Utah Jazz
Next, we travel out west to a city with a team in a similar position as the Chicago Bulls (NBA purgatory), the Utah Jazz.
The Jazz was the story of the NBA to start the season.
After trading away their two franchise cornerstones over the past half-decade in Donovan Mitchell and Rudy Gobert this past off-season, most experts and fans expected the Jazz to be near the bottom of the standings the entire season.
To the shock of everyone, the Jazz started the season 12-6 and sat atop the Western Conference standings.
A team full of journeymen and afterthoughts bought into what first-year head coach Will Hardy was preaching and turned out to be a very fun, competitive ball club.
Lauri Markkanen may have earned himself a starting bid into the all-star game with how impressive he has played this season.
Jordan Clarkson has evolved into more than just a scoring spark plug off the bench. He’s become a consistent 20+ point scorer, a legitimate playmaker, and a guy a team can trust with the ball in his hands in clutch situations.
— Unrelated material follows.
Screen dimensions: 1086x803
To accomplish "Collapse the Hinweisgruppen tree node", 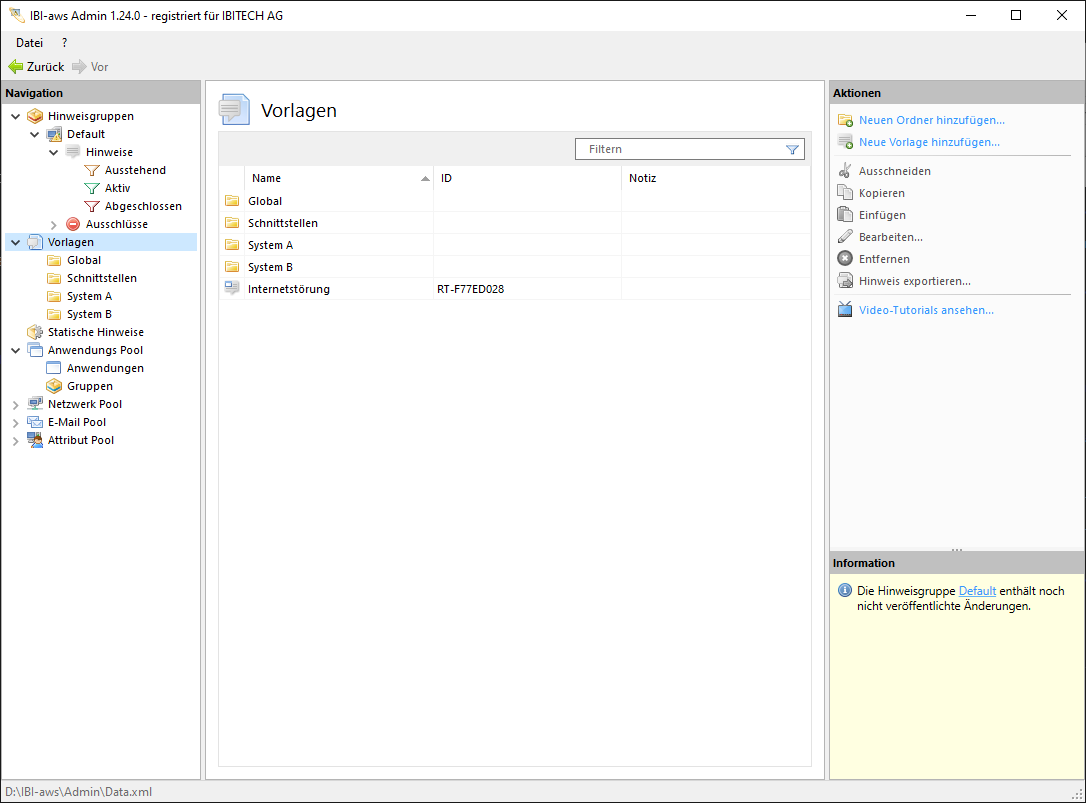I will click(x=15, y=117).
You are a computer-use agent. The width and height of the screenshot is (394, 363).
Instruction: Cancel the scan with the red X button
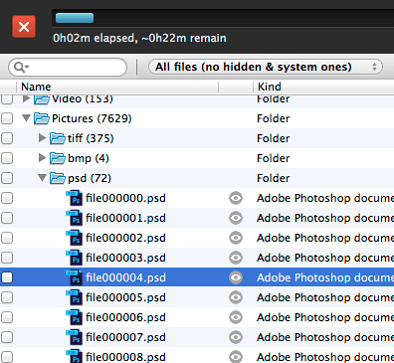tap(24, 27)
Despite how fun the Jazz have been all season and how good Markkanen and Clarkson have played, that fun hasn’t resulted in much winning lately. Since their 12-6 start, the Jazz has gone 11-18 and are 4-8 since Christmas.
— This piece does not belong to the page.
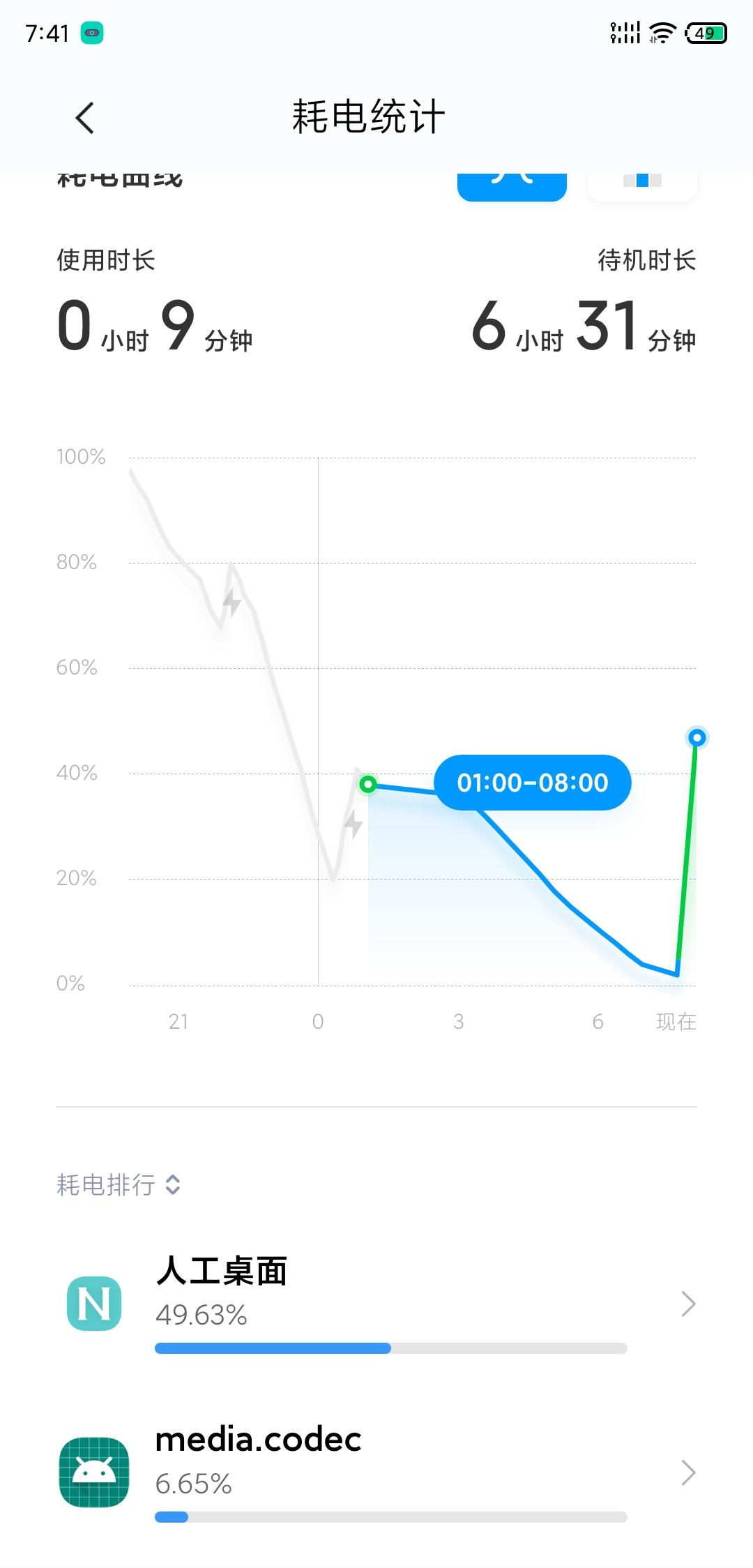Tap the 人工桌面 49.63% entry name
They have dropped all the way down in the standings to eighth in the west. A game and a half separate them from the 13th-seeded Los Angeles Lakers.
Having said that, Utah is just two and a half games back of the fourth-seeded Sacramento Kings, so a winning streak could put the Jazz right back in the thick of things in the West.
The Jazz does own three first-round picks in the 2023 draft, behind just the New York Knicks for the most in the league. With those picks and the plethora of trade assets they have on their roster, Utah may opt to just play out the season with their current roster and see how things turn out.
With how things are trending for Utah lately, they might still end up in the lottery. And if they do, they could use their rich draft capital and tradable assets to get a higher pick in this year’s draft.
The thing is though, with a generational talent in Wembanyama on the board and a player in Henderson that would easily be a top pick in any other draft, teams that get a top-three pick most likely won’t give away even for as rich of an offer the Jazz could make.
Props to the Jazz for proving everyone wrong and being so much more competitive than anybody thought heading into the season, but it’s about time the Jazz start valuing the future of their franchise rather than their playoff prospects this season.